#### Extracto del documento:
---*---
Un artículo sobre la legalización de las drogas en México que puede aplicarse a todos los países.

El discurso del presidente Calderón el 3 de agosto es de una importancia histórica. Por primera vez un jefe de Estado en funciones en México había aceptado que la legalización de las drogas es una posibilidad para enfrentar de mejor manera al crimen organizado.

Sin duda, es un giro radical a su política inicial, cuando se clamó cruzado de la guerra contra las drogas con el contundente «para que las drogas no lleguen a tus hijos». A pesar de que adelanta su posición: «Hay quien argumenta que precisamente implicaría la legalización un aumento enorme del consumo en varias generaciones de mexicanos, en parte por el efecto económico mismo de la disminución de precio, en parte también por la disponibilidad, por la idea que se genera de que finalmente es aceptable y socialmente bueno y hasta medicinal, digamos, su uso, lo cual culturalmente tiene una incidencia importante», y se coloca del lado del rechazo total a las drogas en paquete; abre la posibilidad de argumentar en contrario de manera democrática.

Y hay que tomarle de inmediato la palabra. Es la hora de que México y Colombia planteen en los foros internacionales un cambio internacional en la política de drogas. Y el gobierno mexicano tiene que llegar a ese momento con la fortaleza de llevar la posición de un país, una posición con amplio consenso, a pesar de no ser unánime. Hay que oír a quienes se oponen a la legalización y a quienes defendemos la posibilidad de una política de drogas diferente, que no aliente el consumo, que de plano procure eliminar los más peligrosos, pero que no lo haga a partir de la prohibición y se base en una jerarquización de las drogas por su grado de peligrosidad y adicción.
---*---
#### Datos proporcionados:
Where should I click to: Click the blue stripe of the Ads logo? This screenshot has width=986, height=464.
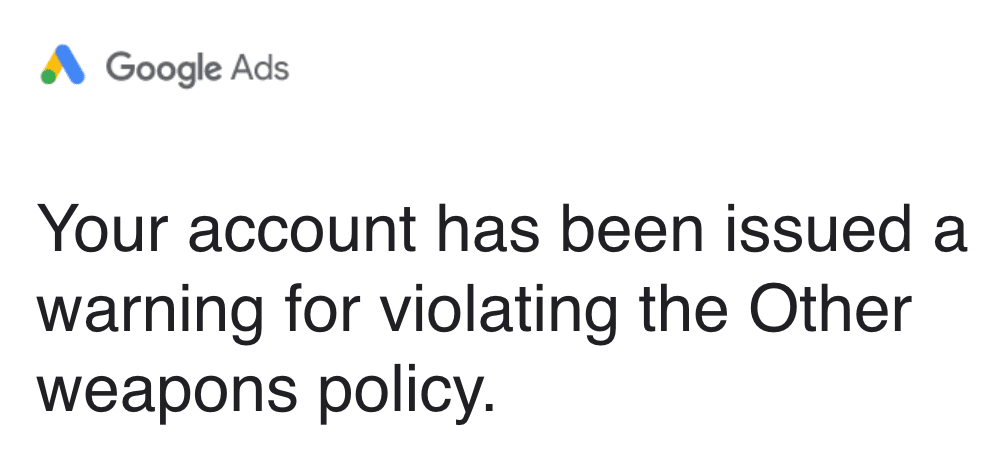(x=73, y=65)
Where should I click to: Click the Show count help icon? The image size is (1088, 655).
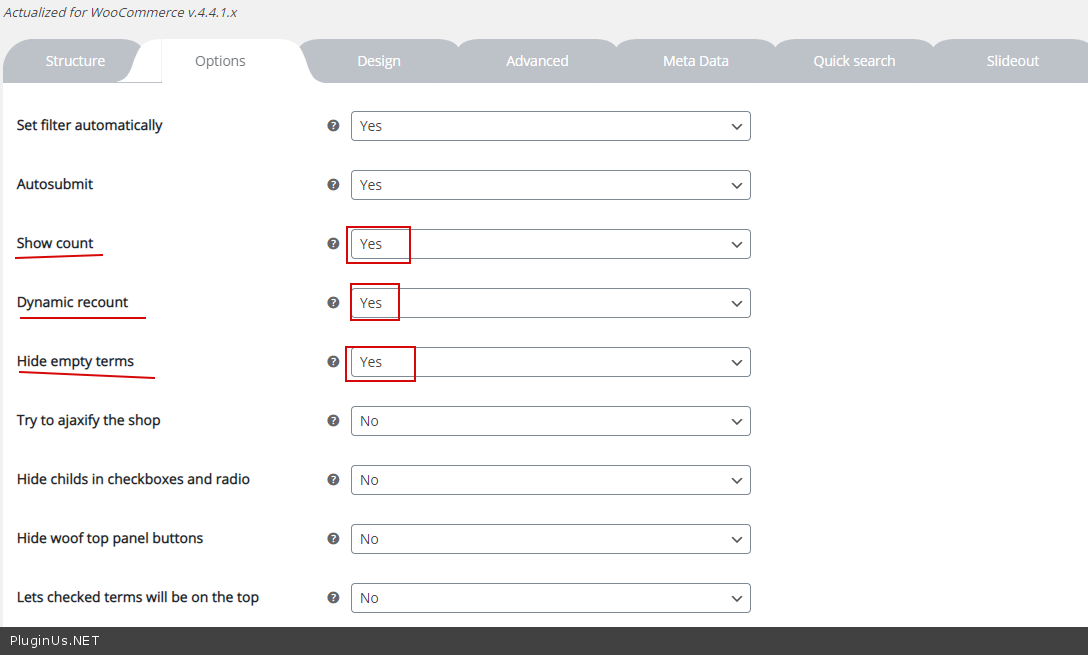[x=334, y=243]
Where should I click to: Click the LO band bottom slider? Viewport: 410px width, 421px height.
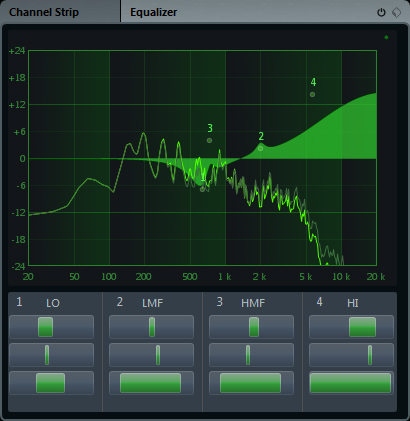point(52,383)
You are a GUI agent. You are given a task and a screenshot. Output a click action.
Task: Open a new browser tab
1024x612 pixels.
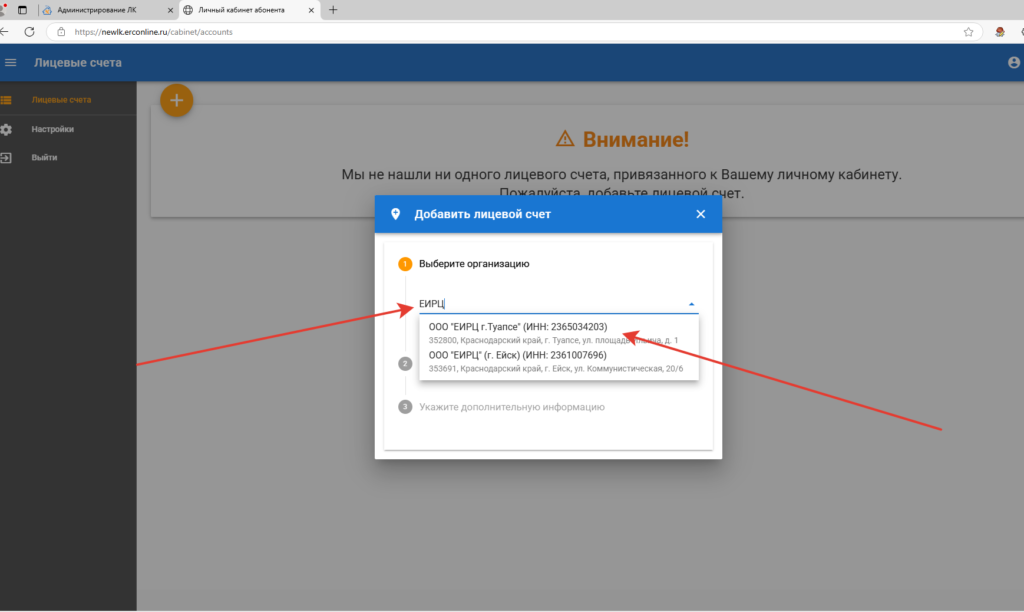coord(333,10)
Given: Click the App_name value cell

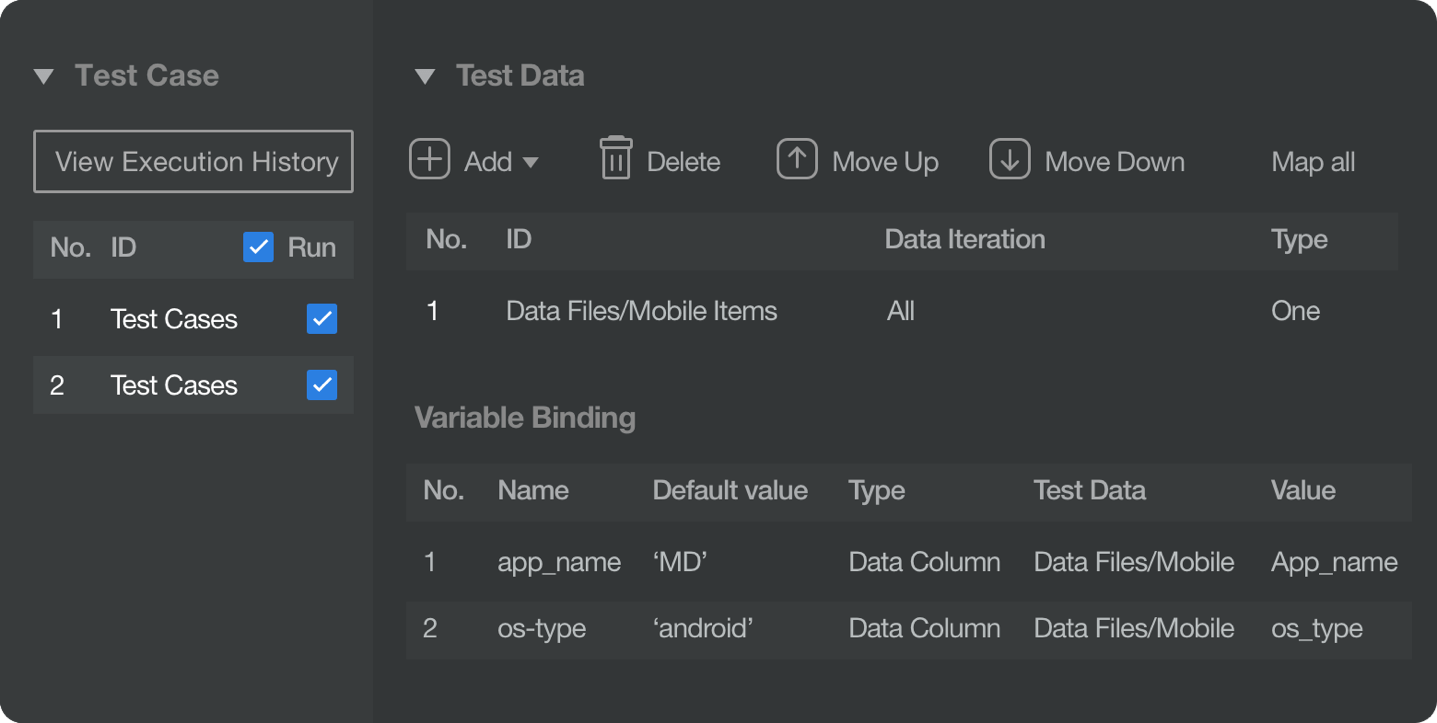Looking at the screenshot, I should point(1334,562).
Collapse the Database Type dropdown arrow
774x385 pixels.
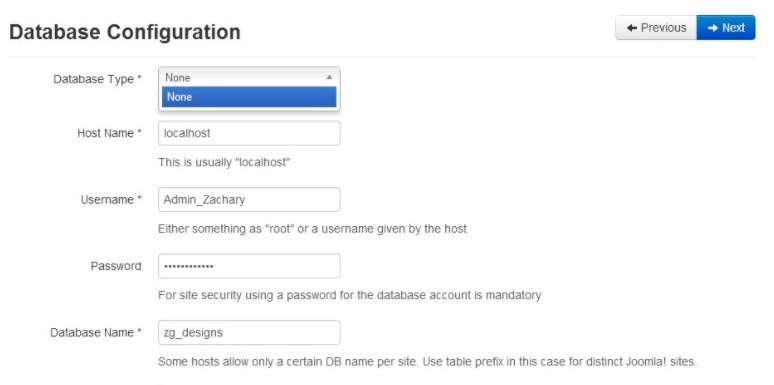point(329,77)
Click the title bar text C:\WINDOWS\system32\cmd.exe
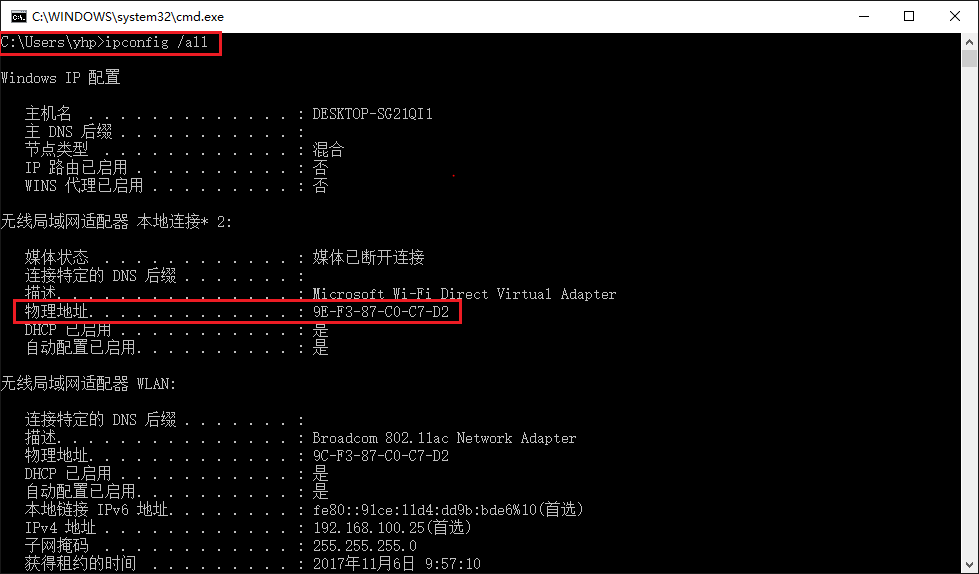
---*---
Resume en dos oraciones el artículo sobre la legalización de las drogas en México.

En su discurso del 3 de agosto, Calderón fue el primer jefe de Estado en funciones en México que aceptó la legalización de las drogas como una posibilidad para enfrentar mejor al crimen organizado. Aunque él se colocó del lado del rechazo total a las drogas, abrió la posibilidad de argumentar en contrario, y el artículo propone que México y Colombia planteen en los foros internacionales un cambio en la política de drogas que no se base en la prohibición, sino en una jerarquización de las drogas por su peligrosidad y adicción.